Problem to solve: Among the lines below, tally those that contain "computer" and respond with the total only.

==== Provided records

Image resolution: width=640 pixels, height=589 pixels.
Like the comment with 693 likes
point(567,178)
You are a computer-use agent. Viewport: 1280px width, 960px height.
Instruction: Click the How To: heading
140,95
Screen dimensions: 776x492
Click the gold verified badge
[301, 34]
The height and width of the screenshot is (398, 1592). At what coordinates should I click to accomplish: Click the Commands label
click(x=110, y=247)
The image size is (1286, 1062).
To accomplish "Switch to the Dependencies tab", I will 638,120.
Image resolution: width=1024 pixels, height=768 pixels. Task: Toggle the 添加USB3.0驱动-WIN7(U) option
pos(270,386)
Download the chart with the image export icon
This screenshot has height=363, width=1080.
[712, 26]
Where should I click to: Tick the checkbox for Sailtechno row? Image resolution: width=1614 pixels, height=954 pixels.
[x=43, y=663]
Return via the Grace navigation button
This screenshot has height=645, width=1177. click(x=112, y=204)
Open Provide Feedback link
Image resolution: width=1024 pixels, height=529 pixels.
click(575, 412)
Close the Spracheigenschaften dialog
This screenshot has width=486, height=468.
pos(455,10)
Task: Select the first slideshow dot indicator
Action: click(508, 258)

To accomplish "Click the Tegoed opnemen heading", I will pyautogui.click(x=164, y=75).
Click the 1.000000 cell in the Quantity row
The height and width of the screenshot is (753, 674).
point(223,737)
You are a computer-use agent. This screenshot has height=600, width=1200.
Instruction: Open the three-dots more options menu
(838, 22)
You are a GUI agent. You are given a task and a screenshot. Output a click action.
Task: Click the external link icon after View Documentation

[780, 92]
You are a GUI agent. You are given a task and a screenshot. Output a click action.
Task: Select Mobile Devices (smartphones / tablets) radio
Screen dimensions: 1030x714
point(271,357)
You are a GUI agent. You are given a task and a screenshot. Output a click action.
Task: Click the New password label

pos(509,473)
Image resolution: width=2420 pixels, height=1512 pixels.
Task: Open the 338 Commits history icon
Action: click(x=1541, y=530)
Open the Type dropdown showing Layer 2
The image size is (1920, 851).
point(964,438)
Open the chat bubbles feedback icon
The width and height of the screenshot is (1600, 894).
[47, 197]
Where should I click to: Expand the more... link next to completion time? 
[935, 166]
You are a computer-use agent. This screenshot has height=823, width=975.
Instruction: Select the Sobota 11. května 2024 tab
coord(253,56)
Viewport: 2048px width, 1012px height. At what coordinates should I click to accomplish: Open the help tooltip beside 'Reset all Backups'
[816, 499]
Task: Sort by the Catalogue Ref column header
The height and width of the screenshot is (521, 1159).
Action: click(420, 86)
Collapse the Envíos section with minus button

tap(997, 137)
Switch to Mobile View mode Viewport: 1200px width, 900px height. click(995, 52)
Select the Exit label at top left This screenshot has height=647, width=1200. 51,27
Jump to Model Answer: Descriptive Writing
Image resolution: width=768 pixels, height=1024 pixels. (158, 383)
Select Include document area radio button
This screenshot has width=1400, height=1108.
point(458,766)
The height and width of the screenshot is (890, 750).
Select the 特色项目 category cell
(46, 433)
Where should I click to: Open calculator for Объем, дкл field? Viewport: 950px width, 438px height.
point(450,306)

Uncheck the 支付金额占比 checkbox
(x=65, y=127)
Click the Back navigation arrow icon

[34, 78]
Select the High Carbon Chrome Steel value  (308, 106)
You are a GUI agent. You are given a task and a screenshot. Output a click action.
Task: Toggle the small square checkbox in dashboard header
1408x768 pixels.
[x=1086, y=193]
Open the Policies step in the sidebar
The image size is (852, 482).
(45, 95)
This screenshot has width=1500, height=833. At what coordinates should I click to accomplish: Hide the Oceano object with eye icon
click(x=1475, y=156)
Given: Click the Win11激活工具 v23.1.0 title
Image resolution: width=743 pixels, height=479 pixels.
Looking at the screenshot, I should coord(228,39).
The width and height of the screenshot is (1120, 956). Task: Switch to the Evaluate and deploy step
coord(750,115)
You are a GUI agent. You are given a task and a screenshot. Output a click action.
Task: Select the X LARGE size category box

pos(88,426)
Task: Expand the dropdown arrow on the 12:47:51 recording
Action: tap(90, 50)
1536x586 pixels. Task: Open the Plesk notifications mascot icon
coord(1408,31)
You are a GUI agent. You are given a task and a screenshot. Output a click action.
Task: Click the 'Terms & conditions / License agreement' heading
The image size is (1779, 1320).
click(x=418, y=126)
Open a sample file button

========

Solution to the problem: 3